Crisis of Empire第11話


「私が……」

その呟きを残したまま二の句が告げないカルソンから「失礼します」と

メモを受け取ったリアンがそのメモを読んでみる。

「何々……我々は皇帝の暗殺を成功させた。これ以上伝説のドラゴンの謎に

触れるなら宰相のカルソンを始めとして皇帝以外もどんどん殺す。それが嫌なら

さっさとドラゴンに関する調査を止める事をお勧めする」


そのメモの内容に、それを聞いていた全員にどよめきが広まる。

「それってもしかして脅迫状って奴か?」

「で、でも陛下は暗殺されて無いでしょ……」

「恐らく暗殺が成功した時にそのメモを残す手筈だったんだろう」

「逆に殺されたのは自分自身だったってオチか」

ラシェン、テトティス、ティハーン、カノレルのそんな声が聞こえて来たが、

ここで新たな展開が白髪の男の死体を未だに漁っていたシャラードから

始まる事になる。


「……ん、何だこりゃ?」

白髪の男の懐の更に奥に手を突っ込んでみると、そこにはもう1つポケットが

あった事に気がつく。そしてそこからまた新たに1枚のメモ……では無く何やら

カードらしき物が出て来た。

「何ですか、それ?」

ティハーンがそのカードを見て首を傾げるが、同じくそのカードを目にしたラシェンが

あっと声を上げた。


「それ、もしかしたら俺の知ってる場所の会員証かもしれません」

「何?」

ルザロがまさかのラシェンの発言に反応を示し、とりあえずそのカードは

シャラードからラシェンに手渡される。

「……やっぱりそうだ。
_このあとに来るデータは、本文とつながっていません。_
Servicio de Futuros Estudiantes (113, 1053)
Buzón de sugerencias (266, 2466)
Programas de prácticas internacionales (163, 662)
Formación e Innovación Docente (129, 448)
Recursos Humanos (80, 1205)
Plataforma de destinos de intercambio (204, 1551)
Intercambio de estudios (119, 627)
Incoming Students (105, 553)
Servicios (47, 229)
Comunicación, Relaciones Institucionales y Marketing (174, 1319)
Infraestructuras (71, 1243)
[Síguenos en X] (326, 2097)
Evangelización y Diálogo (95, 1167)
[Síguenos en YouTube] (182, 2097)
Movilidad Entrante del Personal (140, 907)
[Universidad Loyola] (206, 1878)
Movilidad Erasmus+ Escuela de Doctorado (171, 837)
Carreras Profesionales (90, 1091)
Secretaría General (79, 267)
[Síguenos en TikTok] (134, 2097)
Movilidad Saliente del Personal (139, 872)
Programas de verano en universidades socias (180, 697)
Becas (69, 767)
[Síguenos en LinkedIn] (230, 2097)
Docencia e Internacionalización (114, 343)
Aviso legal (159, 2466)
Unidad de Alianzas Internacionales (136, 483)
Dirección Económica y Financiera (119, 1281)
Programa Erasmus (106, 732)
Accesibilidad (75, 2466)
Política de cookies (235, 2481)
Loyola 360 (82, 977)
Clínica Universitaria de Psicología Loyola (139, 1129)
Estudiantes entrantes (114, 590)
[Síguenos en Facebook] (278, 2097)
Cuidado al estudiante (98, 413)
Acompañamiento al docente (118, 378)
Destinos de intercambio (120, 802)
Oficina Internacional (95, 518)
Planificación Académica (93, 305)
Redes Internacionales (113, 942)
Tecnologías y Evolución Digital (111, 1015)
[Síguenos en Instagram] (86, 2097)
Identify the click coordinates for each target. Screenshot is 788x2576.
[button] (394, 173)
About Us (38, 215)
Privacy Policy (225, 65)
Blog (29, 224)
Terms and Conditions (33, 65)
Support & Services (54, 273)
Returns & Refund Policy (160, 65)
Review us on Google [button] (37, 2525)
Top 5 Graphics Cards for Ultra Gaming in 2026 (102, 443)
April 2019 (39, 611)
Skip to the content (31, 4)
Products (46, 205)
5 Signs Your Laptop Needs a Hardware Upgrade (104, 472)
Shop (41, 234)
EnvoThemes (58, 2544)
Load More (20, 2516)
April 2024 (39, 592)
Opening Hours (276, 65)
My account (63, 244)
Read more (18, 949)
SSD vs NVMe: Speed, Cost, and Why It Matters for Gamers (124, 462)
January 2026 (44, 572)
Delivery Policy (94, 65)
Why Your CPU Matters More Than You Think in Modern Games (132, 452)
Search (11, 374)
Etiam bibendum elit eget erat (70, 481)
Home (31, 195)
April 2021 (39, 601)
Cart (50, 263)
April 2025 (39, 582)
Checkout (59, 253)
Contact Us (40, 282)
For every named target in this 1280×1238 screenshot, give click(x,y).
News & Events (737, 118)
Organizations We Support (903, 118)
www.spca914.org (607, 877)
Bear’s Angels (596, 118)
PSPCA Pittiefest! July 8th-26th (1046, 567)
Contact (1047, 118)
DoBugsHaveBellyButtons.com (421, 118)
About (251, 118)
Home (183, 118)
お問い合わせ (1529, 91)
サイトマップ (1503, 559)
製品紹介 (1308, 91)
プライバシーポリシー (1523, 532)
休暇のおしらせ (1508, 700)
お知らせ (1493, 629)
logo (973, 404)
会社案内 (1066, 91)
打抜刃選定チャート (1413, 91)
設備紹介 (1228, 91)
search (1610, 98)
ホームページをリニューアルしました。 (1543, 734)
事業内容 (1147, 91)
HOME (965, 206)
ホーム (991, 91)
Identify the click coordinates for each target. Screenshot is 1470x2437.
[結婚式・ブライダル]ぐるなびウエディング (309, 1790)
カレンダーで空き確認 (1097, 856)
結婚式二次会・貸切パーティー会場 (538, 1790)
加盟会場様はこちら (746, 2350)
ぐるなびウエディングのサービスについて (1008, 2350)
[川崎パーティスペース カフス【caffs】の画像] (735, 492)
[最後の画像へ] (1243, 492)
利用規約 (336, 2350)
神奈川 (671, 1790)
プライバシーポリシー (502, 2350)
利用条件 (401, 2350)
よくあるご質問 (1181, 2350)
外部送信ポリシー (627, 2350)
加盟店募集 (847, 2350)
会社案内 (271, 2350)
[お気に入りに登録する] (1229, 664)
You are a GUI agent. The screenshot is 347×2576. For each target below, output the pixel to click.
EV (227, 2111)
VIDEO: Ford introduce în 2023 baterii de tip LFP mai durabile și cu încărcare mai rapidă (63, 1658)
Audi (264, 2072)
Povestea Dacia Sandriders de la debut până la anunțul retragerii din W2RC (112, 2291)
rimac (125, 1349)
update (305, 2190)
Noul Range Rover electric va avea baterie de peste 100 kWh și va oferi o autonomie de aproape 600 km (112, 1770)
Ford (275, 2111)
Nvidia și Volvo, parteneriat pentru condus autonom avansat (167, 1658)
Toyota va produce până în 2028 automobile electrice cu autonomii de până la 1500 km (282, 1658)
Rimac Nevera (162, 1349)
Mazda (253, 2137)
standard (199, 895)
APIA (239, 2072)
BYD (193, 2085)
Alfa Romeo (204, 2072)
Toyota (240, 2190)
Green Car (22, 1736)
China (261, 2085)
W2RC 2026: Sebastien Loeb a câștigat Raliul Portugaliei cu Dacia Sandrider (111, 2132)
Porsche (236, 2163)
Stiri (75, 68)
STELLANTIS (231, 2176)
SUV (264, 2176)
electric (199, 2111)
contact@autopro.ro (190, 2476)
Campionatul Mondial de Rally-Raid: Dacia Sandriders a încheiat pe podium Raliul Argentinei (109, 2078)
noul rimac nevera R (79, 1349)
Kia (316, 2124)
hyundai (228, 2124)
このカード、前に城下の知り合いに見せて貰った事がありますよ。

確か大通りから少し外れた所にある高級クラブのカードです。会員制で、相当な

金持ちしか入る事が出来ない秘密の場所があるって噂になってるのも聞いた事があります」

「何でそんな物をこの男は持ってるんだ……」

ルザロはこの白髪の男の死体に呆れを隠す事が出来なかった。

暗殺するならそんな物要らないだろ、と思いながらも今の所は手掛かりがどうにもこれしか

無さそうなのでそのクラブへと向かう事にする。


そこへ向かうメンバーはカードの事を1番最初に解明したラシェン、それからルザロにシャラード、

それと貴族枠のメンバーでリアンとカノレルも一緒に着いて行く事にする。

その途中で知った事は、リアンとカノレルがその高級クラブの場所を知っていると言う事であった。

「私達カナリス家は色々な貴族同士での付き合いもありましたからね。カードや会員制の

存在までは知りませんでしたが、そう言った場所があると言うのは聞いた事がありましたよ」

「我がエードレイ家と付き合いのある貴族に、多分そのクラブと思われる場所に連れて

行って貰った事はあります。ただ会員ではなくて付き合いで行っただけですから余り深くは

私も知りませんよ」


そんな2人の過去の話、特に実際に連れて行って貰った事のあるカノレルの話にルザロは

当たり前の疑問を口に出した。

「そのクラブにはどれ位前に行ったんだ? そしてどんな場所だった?」

「覚えているだけで……そうですね、2年前位でしょうか。記憶があやふやだから細かい所までは

覚えていませんけど、高級クラブなだけあって落ち着いた格式高い店であった気がします」

そんな2人の説明を受け、行った経験のあるのカノレルがそのクラブの場所を

思い出しながら案内された道の先には確かに格式高そうなクラブが1つ存在していた。

「入り口の両端にドアマンが立っている。これはこの格好じゃきついかな?」


当たり前だが自分達の今の格好は騎士団の黒い制服姿、しかもシャラードに

至っては傷だらけの甲冑を着込んでいるのでどう考えても高級クラブに入ると言う

格好には見えない。

「如何する……一旦出直して着替えた方が良いかな?」

「うーん、俺もそうした方が良いと思いますけども」

シャラードとラシェンがこのままクラブに入って良いのかどうかを足踏みしていたが、

そんな2人に対して横から口を挟んで来たのはこう言ったクラブ等に1番縁の

無さそうな人生を歩んで来た精鋭騎士団団長のルザロだった。